Extract to read
=== Begin Enclosure ===

14/02/17. In cases concerning an allegation of bodily injury, time for the purposes of statutory limitation does not begin to run until the cause of action accrues or the date of knowledge of the alleged victim. The latter may be some months or years after the effluxion of the usual three year limitation period from the accrual of the cause of action. However it is rarely decades as it was in a recent case in the Queen’s Bench Division. In common with much of the extensive corpus of authority as to limitation, Keith Malcolm Lewin v Glaxo Operations Uk Ltd (Sued As Glaxosmithkline Unltd) [2016] EWHC 3331 (QB), turns on its own facts. It is however worthy of summary.
Here, upon hearing the trial of a preliminary issue on the subject, Mr Justice Goss found that the claimant’s claim was not statute-barred despite the claimant making complaint of treatment he received as long ago as 1973.

=== End Enclosure ===

Collected data entries
=== Begin Enclosure ===

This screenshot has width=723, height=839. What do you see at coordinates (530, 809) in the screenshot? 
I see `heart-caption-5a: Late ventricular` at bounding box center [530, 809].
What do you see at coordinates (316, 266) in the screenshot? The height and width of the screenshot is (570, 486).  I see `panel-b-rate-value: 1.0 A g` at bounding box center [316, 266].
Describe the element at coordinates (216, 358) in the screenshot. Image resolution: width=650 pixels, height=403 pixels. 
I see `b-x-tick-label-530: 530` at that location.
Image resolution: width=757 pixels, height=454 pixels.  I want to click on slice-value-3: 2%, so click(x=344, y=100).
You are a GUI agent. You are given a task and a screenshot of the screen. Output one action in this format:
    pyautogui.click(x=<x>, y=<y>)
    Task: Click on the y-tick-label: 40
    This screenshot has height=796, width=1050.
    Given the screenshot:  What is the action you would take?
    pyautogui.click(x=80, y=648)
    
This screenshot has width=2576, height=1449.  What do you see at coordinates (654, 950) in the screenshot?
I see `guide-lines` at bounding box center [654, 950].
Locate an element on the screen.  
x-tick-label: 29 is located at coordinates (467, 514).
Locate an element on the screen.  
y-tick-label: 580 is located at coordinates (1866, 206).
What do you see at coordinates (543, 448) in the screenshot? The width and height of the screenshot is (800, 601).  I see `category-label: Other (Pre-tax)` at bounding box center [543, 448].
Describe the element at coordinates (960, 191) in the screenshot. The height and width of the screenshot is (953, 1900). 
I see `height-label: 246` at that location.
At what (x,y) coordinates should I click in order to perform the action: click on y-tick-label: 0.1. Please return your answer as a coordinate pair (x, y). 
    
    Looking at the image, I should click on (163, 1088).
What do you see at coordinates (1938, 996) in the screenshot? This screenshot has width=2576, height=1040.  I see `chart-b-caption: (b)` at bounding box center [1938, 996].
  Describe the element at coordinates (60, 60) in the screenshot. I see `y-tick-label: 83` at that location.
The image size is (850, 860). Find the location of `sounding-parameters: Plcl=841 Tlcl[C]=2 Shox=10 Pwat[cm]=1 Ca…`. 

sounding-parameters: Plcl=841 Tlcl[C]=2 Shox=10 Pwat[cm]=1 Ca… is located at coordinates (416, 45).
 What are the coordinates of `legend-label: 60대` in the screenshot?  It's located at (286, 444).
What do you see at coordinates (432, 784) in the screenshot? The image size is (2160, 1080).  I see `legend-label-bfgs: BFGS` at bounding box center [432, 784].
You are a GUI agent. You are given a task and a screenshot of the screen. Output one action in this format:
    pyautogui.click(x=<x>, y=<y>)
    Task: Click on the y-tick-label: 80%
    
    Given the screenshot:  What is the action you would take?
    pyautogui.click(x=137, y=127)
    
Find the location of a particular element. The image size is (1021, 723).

=== End Enclosure ===

Parts of the exercise
1. Answer these questions from the passage on limitation, which comes before the items.
(a) What is the usual limitation period from the accrual of the cause of action?
(b) Which judge heard the trial of the preliminary issue?
(c) In what year was the treatment the claimant complained of received?
2. From the passage on limitation, reproduce word for word the portion starting at "Here, upon hearing" and ending at "ago as 1973.".
3. Write the next part of the passage on limitation, picking up after its final sentence.

Task results
1.
(a) Three years.
(b) Mr Justice Goss.
(c) 1973.

2.
Here, upon hearing the trial of a preliminary issue on the subject, Mr Justice Goss found that the claimant’s claim was not statute-barred despite the claimant making complaint of treatment he received as long ago as 1973.

3.
Some 44 years ago, the claimant underwent a diagnostic procedure during which Mydil was injected into his spine. It was held that the claimant's date of knowledge arose when he was diagnosed as late as 2015 as suffering from post-Myodil adhesive arachnoiditis.
In the five or so years following the 1973 procedure, the claimant experienced persisting problems in his lumbar and cervical spine. This was investigated further in 1977 when it was considered that whilst the claimant may have had adhesive arachnoiditis, it could not be confirmed and further x-rays were unnecessary. The claimant’s problems continued during the 1990s, but it was not until 2007 when he developed severe left knee pain and thereafter other symptoms. An MRI scan in 20112 showed adhesions to his thoracic spine and the potential link between Myodil and the claimant’s condition was discussed. He underwent surgery in 2013, but it was not until March 2015 when a...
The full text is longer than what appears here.